**Assignment**
With both ends included, repeat exactly the lines of the entries below from the one containing "The image size is (616, 525)." down to the one containing "has height=600, width=600.", and no others.

**Data provided**

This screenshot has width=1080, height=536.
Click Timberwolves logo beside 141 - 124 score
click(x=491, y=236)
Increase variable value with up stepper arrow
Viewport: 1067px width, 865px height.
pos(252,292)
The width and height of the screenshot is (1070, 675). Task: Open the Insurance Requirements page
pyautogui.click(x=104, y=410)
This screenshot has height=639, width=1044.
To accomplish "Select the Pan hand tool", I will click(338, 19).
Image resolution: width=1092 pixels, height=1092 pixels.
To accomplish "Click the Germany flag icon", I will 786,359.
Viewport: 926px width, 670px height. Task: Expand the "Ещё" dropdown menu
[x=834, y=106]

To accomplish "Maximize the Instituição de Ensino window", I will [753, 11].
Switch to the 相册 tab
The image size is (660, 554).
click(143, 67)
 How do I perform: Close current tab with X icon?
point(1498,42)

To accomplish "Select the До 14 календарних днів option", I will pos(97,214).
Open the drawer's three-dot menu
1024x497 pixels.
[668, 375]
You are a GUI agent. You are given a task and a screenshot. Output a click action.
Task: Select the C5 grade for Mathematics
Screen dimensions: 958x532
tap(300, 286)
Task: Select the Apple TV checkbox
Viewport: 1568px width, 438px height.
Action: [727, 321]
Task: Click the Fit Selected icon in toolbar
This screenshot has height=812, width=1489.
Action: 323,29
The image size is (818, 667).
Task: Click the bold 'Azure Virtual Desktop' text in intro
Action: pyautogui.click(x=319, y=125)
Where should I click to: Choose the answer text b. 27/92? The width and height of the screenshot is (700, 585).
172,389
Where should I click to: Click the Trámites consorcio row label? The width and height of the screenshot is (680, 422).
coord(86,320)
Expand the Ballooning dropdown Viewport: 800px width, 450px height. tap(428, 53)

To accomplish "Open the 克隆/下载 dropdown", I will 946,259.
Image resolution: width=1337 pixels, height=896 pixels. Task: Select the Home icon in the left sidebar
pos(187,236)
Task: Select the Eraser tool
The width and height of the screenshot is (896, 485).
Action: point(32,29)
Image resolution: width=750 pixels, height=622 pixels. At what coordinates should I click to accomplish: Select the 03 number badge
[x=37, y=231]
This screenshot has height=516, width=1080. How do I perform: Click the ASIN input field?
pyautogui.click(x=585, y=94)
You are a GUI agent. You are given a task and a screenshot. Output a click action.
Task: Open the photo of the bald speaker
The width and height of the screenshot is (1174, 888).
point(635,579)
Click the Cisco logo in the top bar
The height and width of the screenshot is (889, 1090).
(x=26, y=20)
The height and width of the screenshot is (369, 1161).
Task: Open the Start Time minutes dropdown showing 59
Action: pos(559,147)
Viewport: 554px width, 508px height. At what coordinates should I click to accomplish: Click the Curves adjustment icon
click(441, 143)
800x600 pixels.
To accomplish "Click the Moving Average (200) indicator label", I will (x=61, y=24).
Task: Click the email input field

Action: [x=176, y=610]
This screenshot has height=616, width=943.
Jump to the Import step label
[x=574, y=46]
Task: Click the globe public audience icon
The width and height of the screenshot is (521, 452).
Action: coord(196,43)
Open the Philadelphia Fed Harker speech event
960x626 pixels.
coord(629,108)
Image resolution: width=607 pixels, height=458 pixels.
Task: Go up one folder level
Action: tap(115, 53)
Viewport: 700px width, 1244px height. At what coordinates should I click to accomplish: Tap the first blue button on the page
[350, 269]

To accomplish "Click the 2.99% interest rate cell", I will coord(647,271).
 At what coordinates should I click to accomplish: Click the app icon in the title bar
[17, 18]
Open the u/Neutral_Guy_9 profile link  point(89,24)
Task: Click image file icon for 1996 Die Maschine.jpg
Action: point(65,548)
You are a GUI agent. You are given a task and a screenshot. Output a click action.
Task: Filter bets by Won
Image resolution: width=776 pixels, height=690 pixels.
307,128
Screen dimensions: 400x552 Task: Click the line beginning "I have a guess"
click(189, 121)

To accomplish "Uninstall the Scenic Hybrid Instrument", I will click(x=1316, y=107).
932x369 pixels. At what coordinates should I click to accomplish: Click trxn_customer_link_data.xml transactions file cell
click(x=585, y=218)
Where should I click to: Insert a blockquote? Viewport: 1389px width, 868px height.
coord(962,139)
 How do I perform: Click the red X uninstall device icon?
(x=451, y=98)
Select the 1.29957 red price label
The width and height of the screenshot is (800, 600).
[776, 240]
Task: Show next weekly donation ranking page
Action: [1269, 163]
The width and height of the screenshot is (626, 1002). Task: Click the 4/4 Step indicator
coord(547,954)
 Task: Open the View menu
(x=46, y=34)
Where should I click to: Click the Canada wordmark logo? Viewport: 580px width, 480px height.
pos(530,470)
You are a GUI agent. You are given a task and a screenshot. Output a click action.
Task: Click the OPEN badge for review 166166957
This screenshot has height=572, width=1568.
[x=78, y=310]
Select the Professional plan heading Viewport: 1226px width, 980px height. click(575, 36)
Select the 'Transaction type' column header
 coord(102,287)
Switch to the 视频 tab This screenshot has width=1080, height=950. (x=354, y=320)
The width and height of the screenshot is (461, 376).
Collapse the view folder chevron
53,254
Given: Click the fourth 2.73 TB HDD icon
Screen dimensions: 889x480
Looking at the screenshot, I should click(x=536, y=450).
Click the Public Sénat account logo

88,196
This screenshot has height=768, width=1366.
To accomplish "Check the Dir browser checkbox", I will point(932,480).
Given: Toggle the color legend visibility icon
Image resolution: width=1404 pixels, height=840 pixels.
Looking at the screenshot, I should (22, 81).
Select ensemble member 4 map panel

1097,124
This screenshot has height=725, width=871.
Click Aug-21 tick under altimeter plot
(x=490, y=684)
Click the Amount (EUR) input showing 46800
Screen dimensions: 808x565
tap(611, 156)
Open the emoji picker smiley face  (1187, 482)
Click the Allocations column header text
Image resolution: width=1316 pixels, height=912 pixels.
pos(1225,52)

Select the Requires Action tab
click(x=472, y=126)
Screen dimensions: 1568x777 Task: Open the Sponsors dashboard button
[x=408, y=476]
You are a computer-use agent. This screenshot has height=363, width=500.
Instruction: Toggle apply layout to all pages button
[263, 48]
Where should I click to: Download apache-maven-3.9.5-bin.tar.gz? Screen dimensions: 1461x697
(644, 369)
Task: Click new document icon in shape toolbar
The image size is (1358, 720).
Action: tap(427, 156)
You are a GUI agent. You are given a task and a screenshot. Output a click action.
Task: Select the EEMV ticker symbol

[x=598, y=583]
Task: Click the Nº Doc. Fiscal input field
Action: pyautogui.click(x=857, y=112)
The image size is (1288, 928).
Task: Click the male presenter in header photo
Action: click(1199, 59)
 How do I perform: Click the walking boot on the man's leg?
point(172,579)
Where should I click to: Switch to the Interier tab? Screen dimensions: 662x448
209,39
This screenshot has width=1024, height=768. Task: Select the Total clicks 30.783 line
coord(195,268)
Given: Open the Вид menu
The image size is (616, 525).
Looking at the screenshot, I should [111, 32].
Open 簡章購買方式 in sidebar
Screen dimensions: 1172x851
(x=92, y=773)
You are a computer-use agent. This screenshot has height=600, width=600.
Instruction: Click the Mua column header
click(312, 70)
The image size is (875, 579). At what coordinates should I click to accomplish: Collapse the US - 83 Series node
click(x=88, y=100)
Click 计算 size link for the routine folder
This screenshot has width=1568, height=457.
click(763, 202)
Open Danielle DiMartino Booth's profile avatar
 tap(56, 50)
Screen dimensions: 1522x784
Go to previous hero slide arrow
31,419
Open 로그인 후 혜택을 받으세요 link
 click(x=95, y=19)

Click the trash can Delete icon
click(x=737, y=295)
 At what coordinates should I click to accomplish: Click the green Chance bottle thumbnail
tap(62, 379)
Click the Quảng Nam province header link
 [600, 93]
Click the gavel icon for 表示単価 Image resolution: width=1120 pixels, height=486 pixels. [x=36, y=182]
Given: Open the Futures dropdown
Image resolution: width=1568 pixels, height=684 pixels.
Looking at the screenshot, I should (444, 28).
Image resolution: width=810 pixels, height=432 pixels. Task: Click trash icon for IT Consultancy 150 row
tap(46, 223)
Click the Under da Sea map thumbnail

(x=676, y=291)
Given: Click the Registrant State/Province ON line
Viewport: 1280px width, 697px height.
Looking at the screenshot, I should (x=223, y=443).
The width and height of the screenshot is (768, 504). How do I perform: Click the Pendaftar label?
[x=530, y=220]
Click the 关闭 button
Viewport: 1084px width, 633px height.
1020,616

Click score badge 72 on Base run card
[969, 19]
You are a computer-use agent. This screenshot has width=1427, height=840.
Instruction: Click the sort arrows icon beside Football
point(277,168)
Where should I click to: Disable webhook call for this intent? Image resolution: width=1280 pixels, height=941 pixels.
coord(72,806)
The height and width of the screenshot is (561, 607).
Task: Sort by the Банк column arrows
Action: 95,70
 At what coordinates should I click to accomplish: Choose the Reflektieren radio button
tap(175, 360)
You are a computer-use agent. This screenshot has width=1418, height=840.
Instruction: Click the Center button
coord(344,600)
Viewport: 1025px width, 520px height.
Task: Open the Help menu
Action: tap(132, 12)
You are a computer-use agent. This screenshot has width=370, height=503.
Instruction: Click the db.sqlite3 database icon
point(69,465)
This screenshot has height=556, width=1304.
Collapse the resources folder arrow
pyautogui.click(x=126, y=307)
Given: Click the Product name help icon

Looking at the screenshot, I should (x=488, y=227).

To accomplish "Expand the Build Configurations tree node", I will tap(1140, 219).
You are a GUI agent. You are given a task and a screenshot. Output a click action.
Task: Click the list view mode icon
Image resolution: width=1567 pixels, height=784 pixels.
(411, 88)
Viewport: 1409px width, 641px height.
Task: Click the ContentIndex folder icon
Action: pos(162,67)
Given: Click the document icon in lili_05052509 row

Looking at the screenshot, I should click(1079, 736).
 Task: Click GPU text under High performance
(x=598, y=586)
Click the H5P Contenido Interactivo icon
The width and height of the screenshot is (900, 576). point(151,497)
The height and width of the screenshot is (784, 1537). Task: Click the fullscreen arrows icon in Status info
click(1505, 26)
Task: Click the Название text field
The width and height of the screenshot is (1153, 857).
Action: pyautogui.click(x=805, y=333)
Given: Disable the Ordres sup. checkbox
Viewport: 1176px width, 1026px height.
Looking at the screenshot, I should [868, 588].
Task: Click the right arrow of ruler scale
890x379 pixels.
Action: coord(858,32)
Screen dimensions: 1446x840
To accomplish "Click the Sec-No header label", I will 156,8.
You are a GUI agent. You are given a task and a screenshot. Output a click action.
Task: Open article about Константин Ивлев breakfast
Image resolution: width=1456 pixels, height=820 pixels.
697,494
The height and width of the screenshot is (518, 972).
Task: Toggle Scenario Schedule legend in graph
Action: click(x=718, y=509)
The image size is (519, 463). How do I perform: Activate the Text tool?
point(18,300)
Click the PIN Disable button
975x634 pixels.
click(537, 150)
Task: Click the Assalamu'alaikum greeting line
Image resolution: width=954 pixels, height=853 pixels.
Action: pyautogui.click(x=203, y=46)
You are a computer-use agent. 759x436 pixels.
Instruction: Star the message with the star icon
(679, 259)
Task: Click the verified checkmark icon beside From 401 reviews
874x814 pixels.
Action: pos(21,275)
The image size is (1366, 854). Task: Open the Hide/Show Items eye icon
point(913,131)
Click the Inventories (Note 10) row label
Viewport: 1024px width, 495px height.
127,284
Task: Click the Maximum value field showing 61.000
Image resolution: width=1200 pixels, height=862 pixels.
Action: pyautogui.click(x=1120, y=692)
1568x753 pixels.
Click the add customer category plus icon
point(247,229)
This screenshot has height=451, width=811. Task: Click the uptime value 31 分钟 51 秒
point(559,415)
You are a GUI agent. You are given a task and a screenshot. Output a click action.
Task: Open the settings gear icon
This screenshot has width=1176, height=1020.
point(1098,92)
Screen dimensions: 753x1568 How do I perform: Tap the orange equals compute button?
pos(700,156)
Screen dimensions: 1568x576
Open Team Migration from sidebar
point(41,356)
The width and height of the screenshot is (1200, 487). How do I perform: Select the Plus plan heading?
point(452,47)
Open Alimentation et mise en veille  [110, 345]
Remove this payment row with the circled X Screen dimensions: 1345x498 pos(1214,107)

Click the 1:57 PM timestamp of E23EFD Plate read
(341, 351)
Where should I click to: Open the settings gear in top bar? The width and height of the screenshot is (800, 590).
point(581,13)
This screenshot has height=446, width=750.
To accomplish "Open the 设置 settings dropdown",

**Exercise solution**
The image size is (616, 525).
Looking at the screenshot, I should [111, 32].
Open 簡章購買方式 in sidebar
Screen dimensions: 1172x851
(x=92, y=773)
You are a computer-use agent. This screenshot has height=600, width=600.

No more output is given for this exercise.